A sick feeling filled her and suddenly she found herself pulling away from Robb. Her eyes grew wide as she stood and ran from the wood. She was going to be sick, and she refused to let the vomit forth in the Godswood. She could hear Robb following swiftly behind her, and she could feel Grey Wind at her heels but she focused not on them but the realization in her gut.
Once free of the dark wood she felt her body hunch forward, the contents of her stomach emptied onto the courtyard ground. She didn't want to believe her own mind, she did not. She wanted to think her thoughts were tainted by the vile lies of her husband but not once had he spoken ill of Joffrey in such a way. In fact, Robb had done very little to speak against her family in some time, and so she felt that her thoughts were her own.
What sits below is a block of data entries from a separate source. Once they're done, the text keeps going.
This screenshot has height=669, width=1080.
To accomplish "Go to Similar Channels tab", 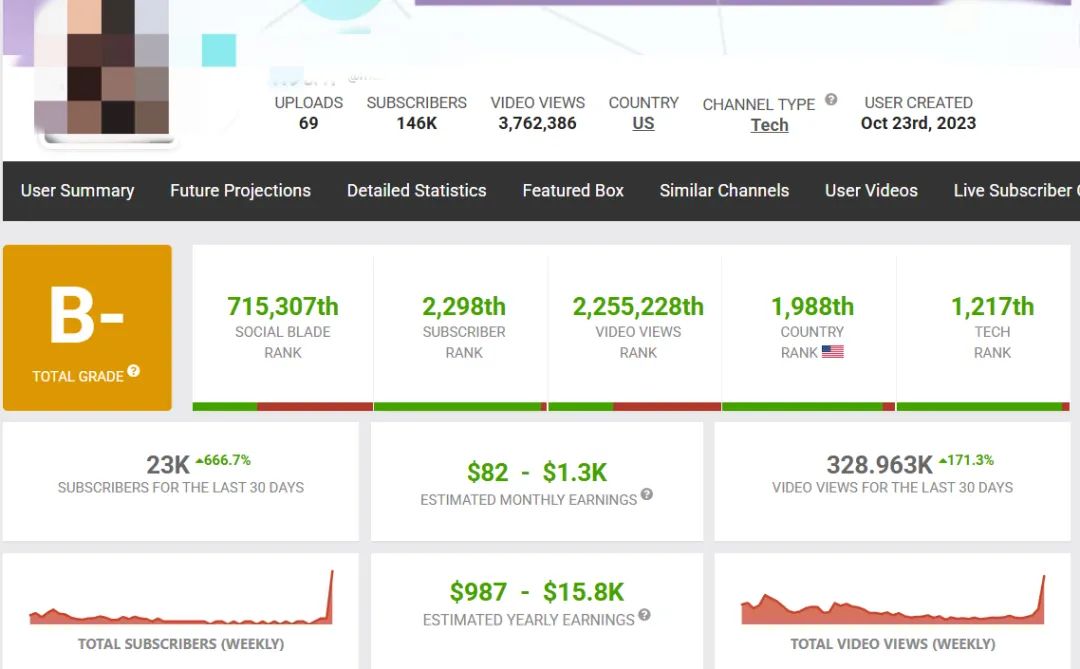I will tap(724, 191).

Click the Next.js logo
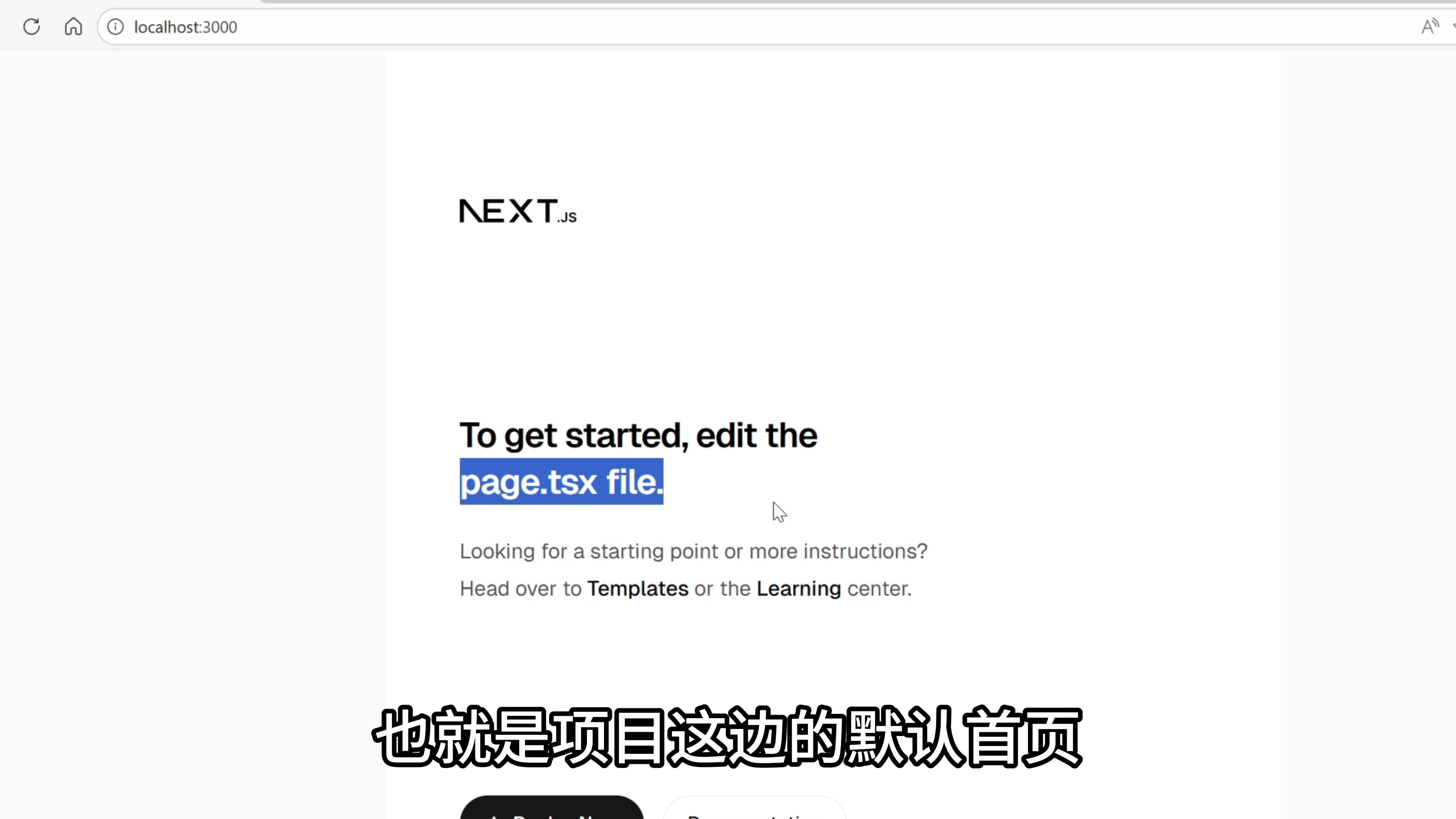tap(517, 211)
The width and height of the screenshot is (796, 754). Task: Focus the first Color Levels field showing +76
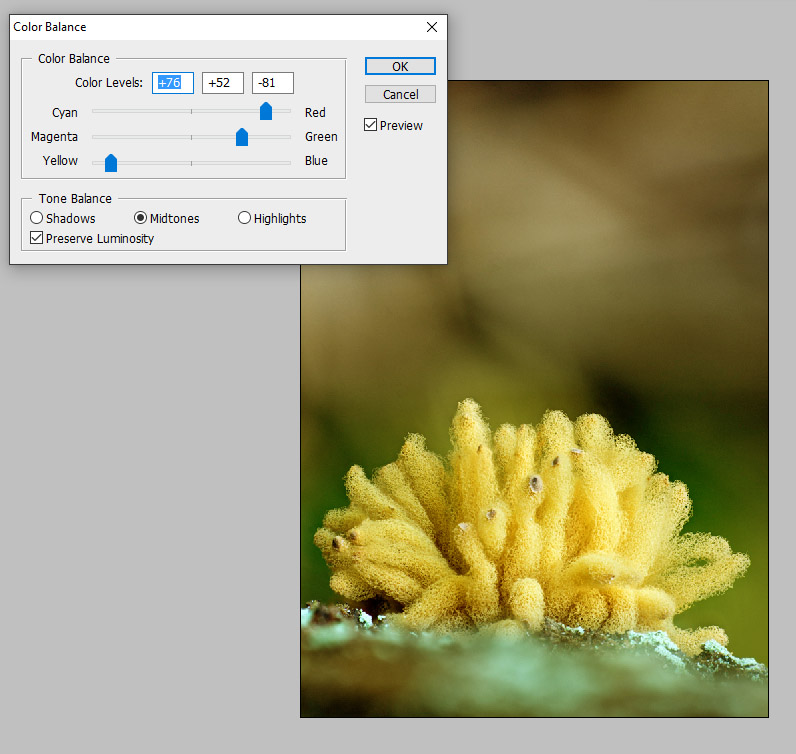172,83
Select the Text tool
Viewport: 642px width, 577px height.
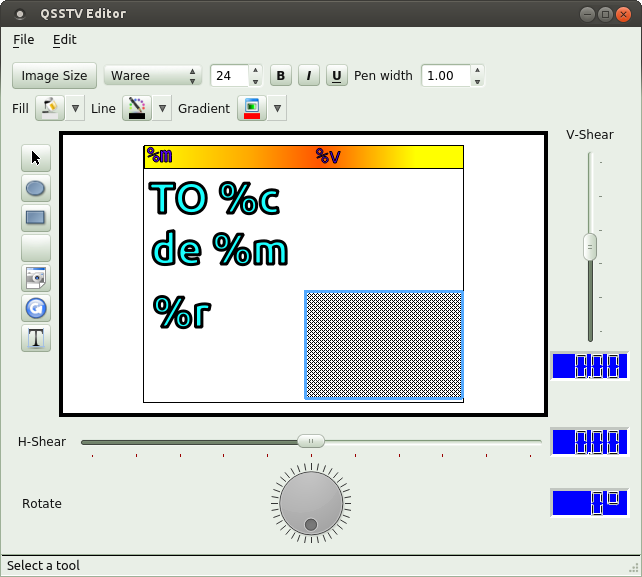coord(36,338)
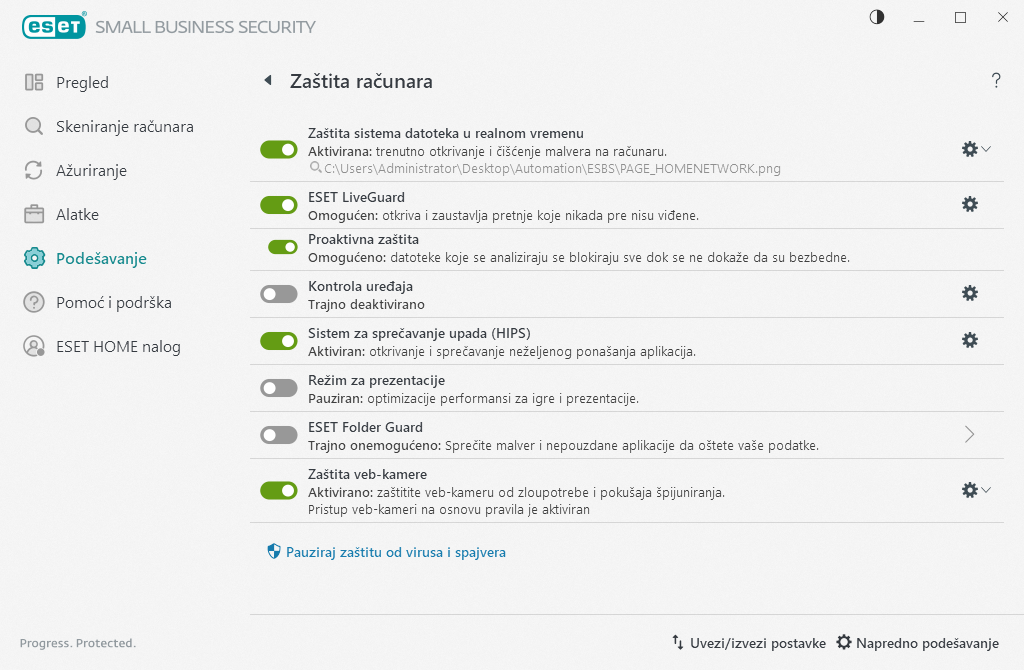Image resolution: width=1024 pixels, height=670 pixels.
Task: Enable the Kontrola uređaja switch
Action: click(x=279, y=294)
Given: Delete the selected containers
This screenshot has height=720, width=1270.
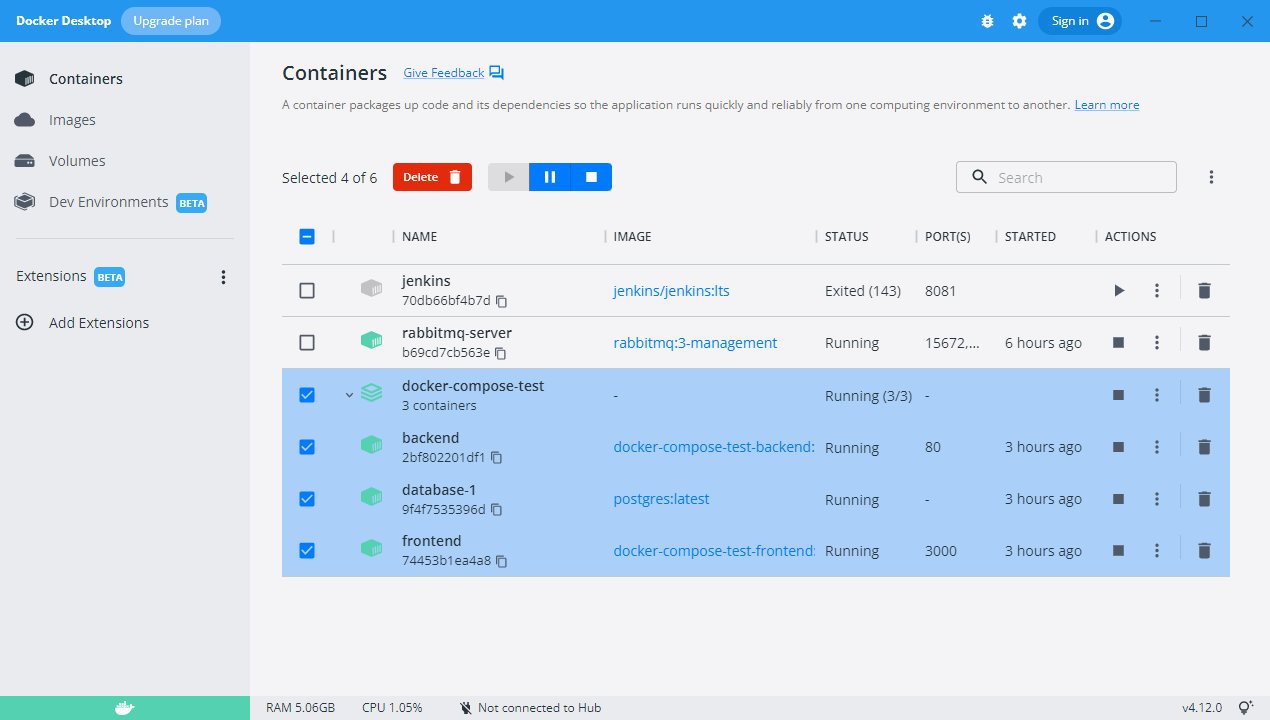Looking at the screenshot, I should pyautogui.click(x=432, y=176).
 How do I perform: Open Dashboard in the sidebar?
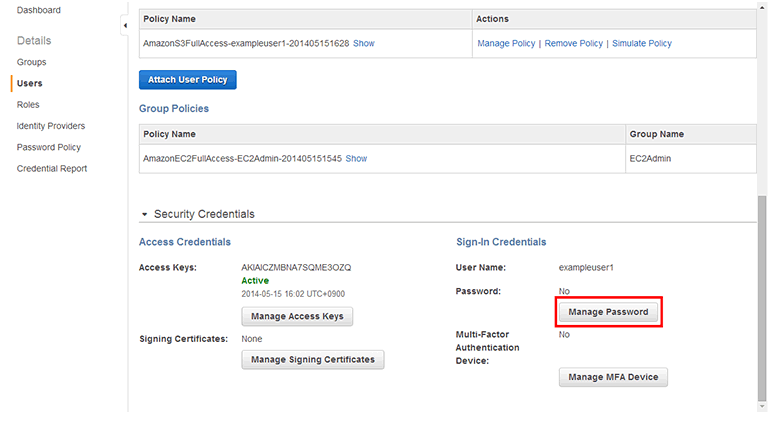tap(39, 10)
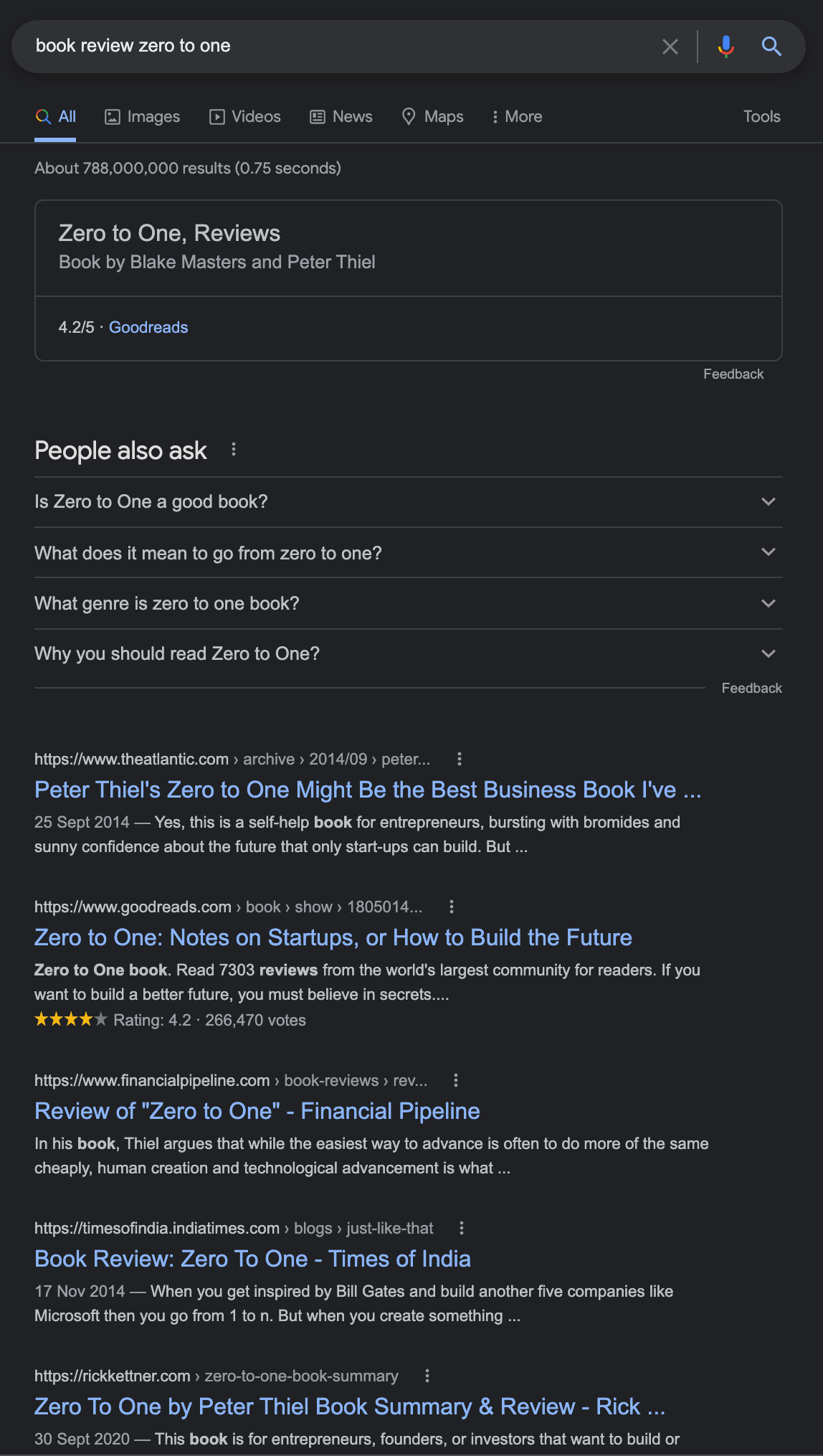The width and height of the screenshot is (823, 1456).
Task: Expand "What genre is zero to one book?"
Action: coord(409,603)
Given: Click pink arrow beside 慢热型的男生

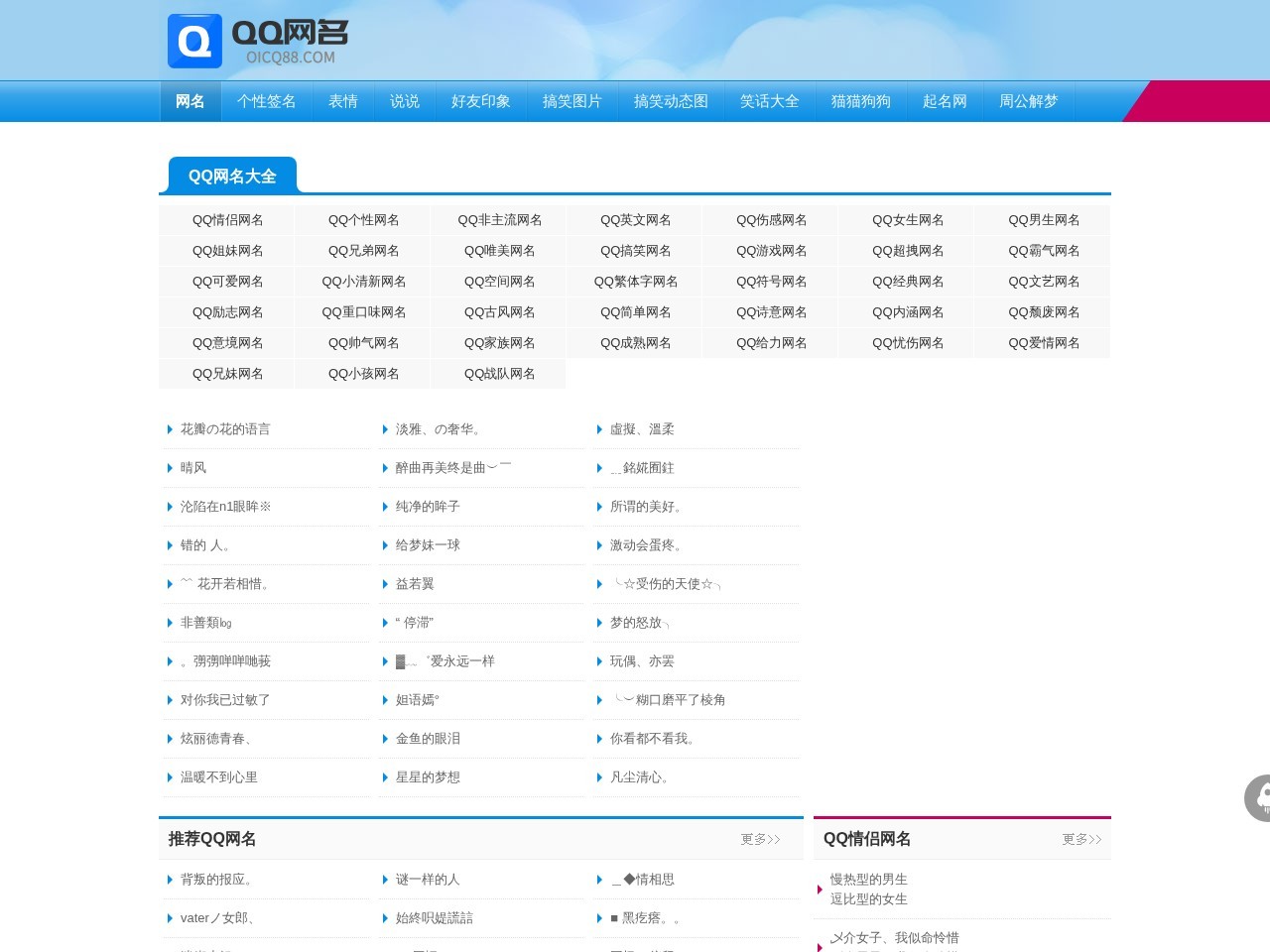Looking at the screenshot, I should coord(820,890).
Were the Gods punishing her? Or was the loss of her child caused by the very man she believed to father her babe?
"Johanna, I did not mean to make you ill," her husband's voice was soft and gentle as it reached her ears over her own retching. "Here, let me take you back to our chambers," he reached for her but she shrank away.
Oh by the Seven she had laid with her brother, and she had slept away from her husband. She had done nothing to deserve the kindness of the man who had reached for her, who held a secret he knew could destroy her.
"You think my family had something to do with the loss of our child?" She asked meekly, standing up straight once her stomach was empty.
He looked at her with a stern face, but she could see the way the doubts he had changed his face. He had aged slightly in the months since her return, and she knew it must have been the cause. It pained her to know he had to keep such a thing because she had acted like a petulant child all those moons ago.
"I do not know if your family knew of their actions, but the guards admitted to me that they had done as we suspected."
"I want to speak with them," she spoke with a coldness she did not even know she had, "alone." Gone was the warmth that her voice naturally held, never had she felt so frozen.
"Love, I do not believe that is a good idea," he warned.
"I do not care, Robb," she spoke sternly, her eyes fixed on his. "I wish to speak with them, and I shall. I am not a guest here; I am the Lady of Winterfell in your mother's absence. I am your wife, not a servant you can tell no to."
She watched a slight smirk twitch on her husband's face and she could not even begin to imagine what he was thinking. But in that moment she cared not, she needed answers. She had to knows he was wrong, she had to know her brother, her lover, had not killed her child. She could forgive Joffrey for a lot of things, murder being one, but not the death of her child. To her that was unforgivable, and if it was found true she would ruin the new King of the Seven Kingdoms.